PROMPT
What is needed is the full listing written out exactly, minus the pictures.

▼

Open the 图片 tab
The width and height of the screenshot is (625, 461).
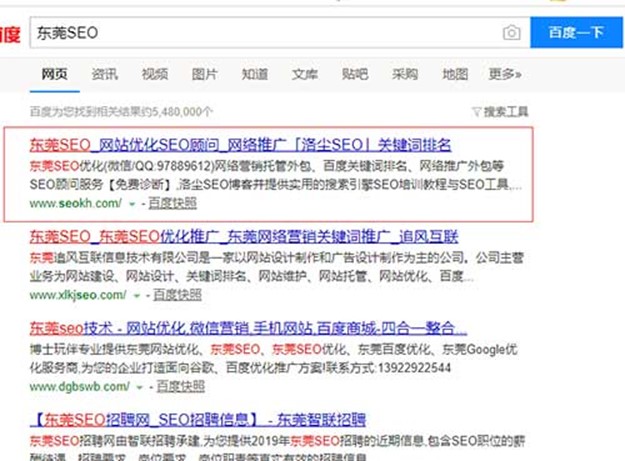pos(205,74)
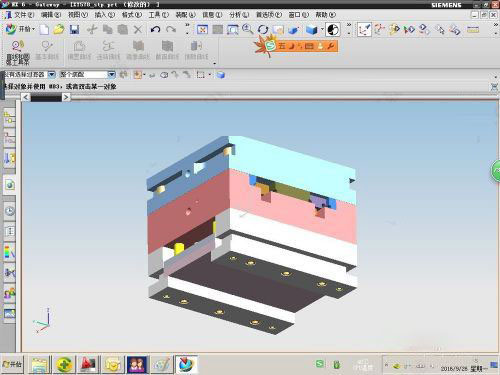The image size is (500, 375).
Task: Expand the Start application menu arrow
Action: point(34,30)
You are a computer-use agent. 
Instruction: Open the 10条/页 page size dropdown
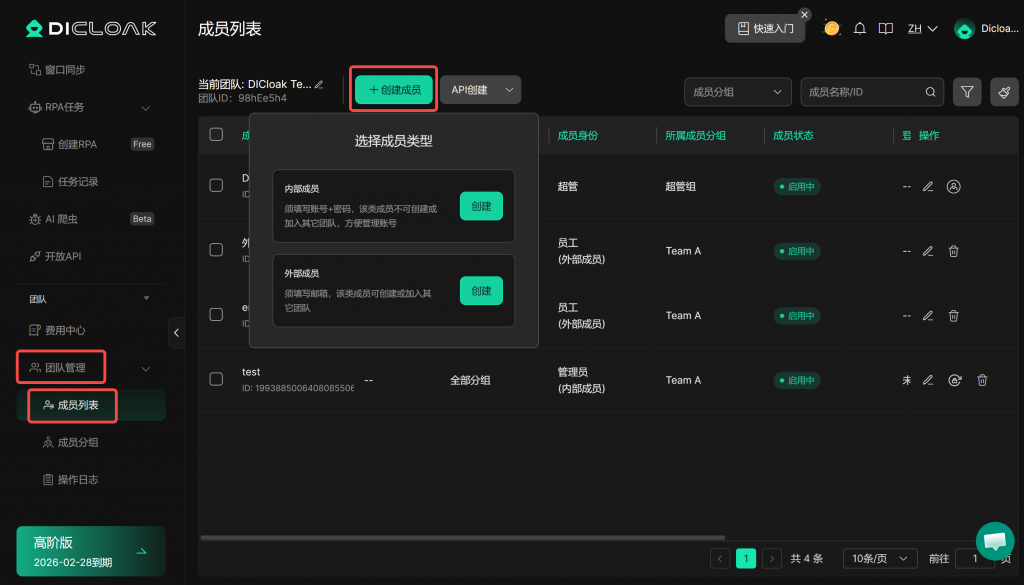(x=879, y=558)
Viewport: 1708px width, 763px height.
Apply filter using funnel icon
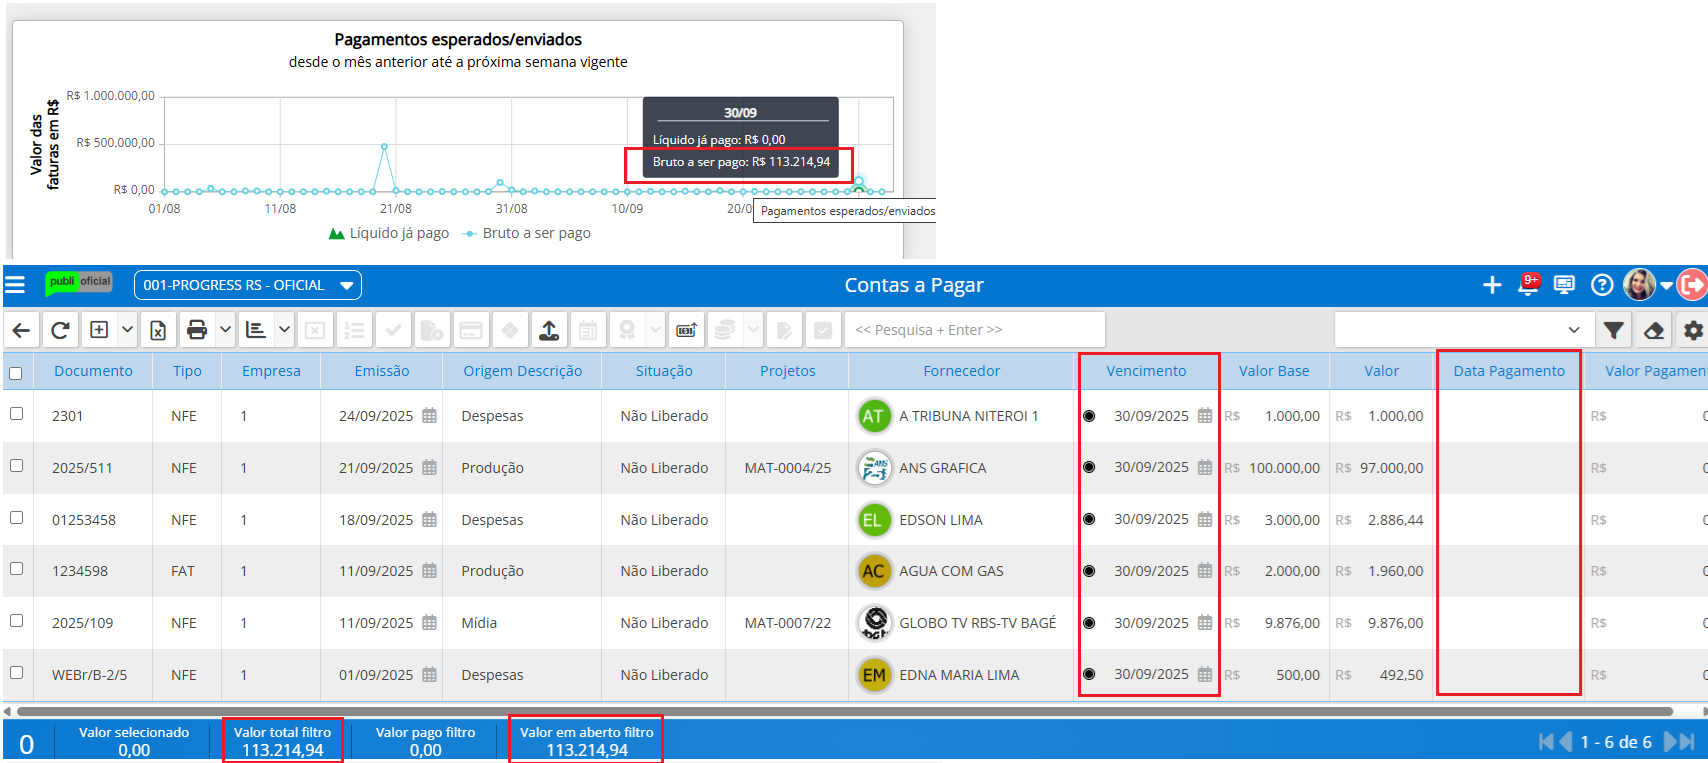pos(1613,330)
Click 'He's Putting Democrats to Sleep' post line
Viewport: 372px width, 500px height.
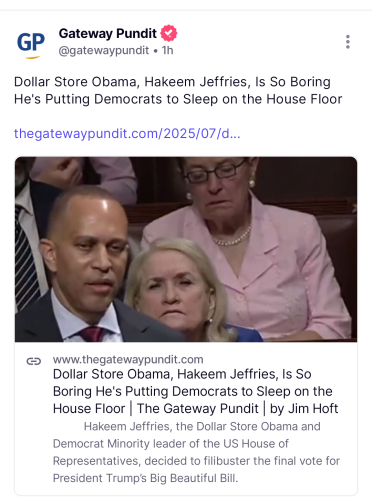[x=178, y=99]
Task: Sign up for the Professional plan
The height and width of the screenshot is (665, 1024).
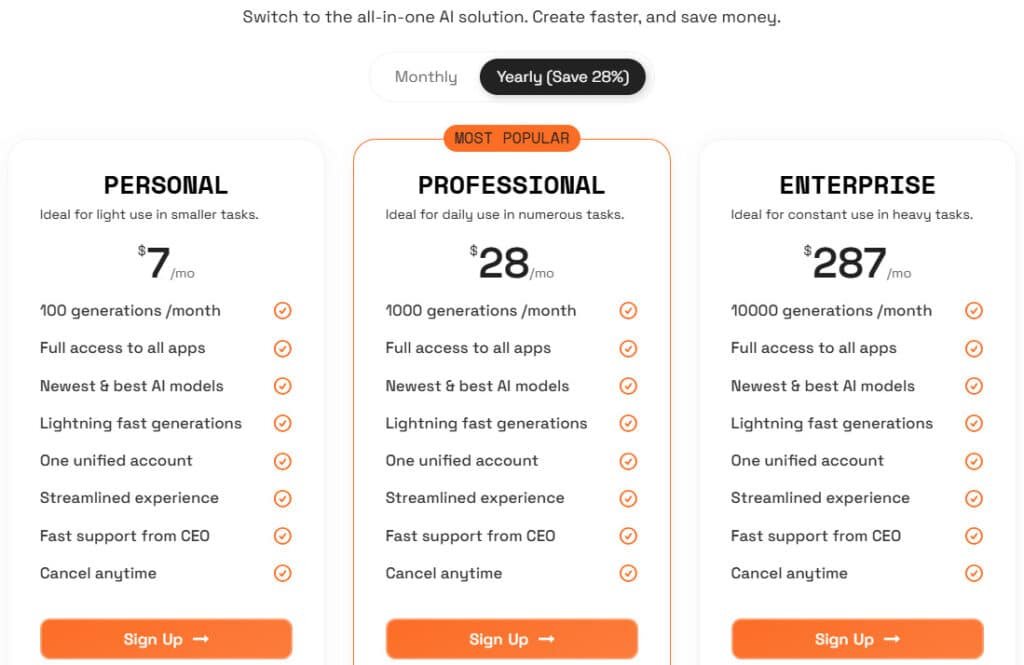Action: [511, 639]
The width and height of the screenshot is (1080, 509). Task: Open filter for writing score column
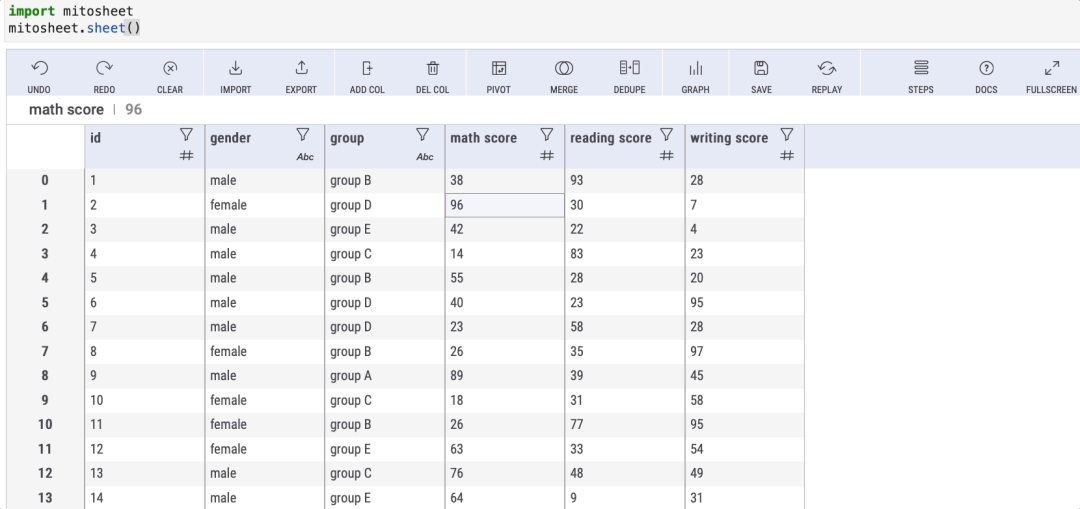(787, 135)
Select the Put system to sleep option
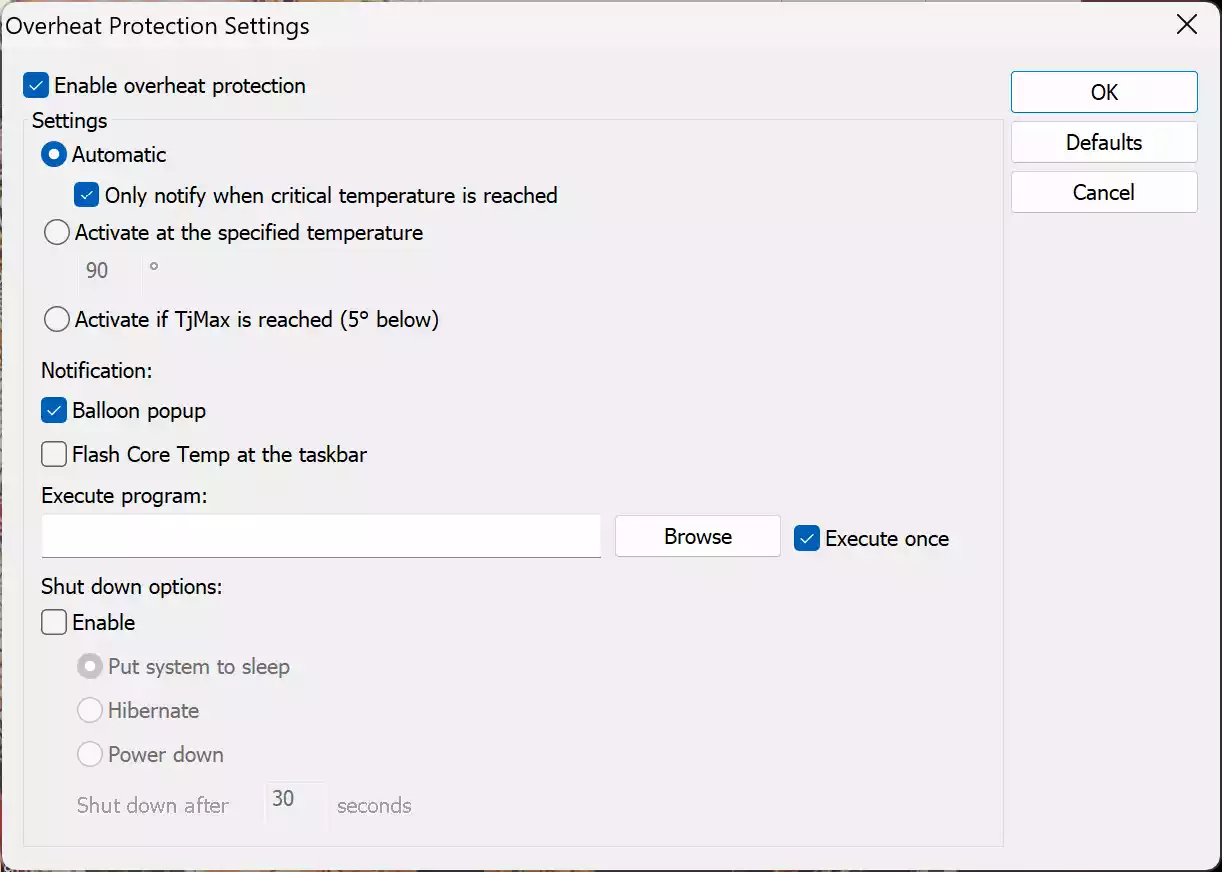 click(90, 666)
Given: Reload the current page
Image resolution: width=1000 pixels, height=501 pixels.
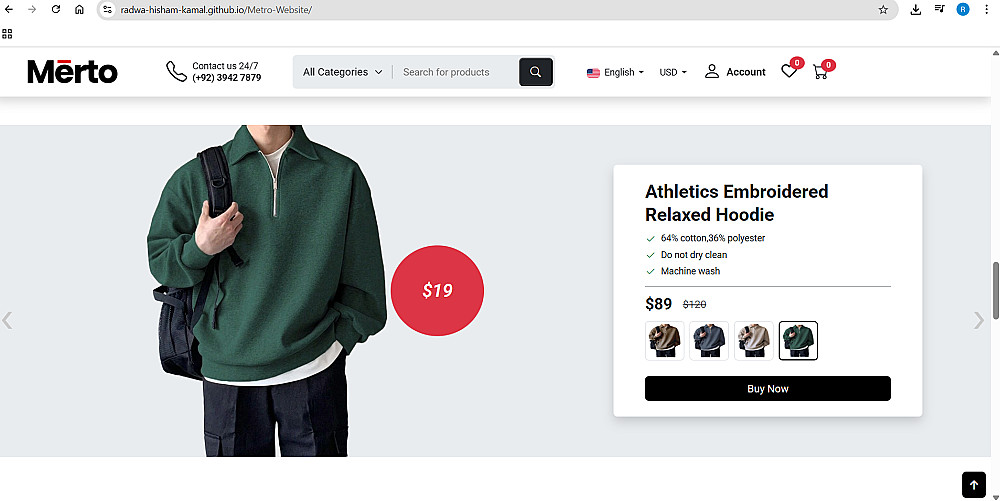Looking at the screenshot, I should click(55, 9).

▲

SOLUTION
Open the 图片 tab
The width and height of the screenshot is (625, 461).
pos(205,74)
The image size is (500, 375).
Task: Expand the Start application menu arrow
Action: point(34,30)
You are a computer-use agent. 
Instruction: Open the 10条/页 page size dropdown
(x=879, y=558)
Viewport: 1708px width, 763px height.
Apply filter using funnel icon
pos(1613,330)
Click 'He's Putting Democrats to Sleep' post line
Viewport: 372px width, 500px height.
[x=178, y=99]
Task: Sign up for the Professional plan
The height and width of the screenshot is (665, 1024).
Action: [511, 639]
The width and height of the screenshot is (1080, 509). Task: Open filter for writing score column
(787, 135)
Select the Put system to sleep option
 click(90, 666)
Given: Reload the current page
Image resolution: width=1000 pixels, height=501 pixels.
Looking at the screenshot, I should click(55, 9).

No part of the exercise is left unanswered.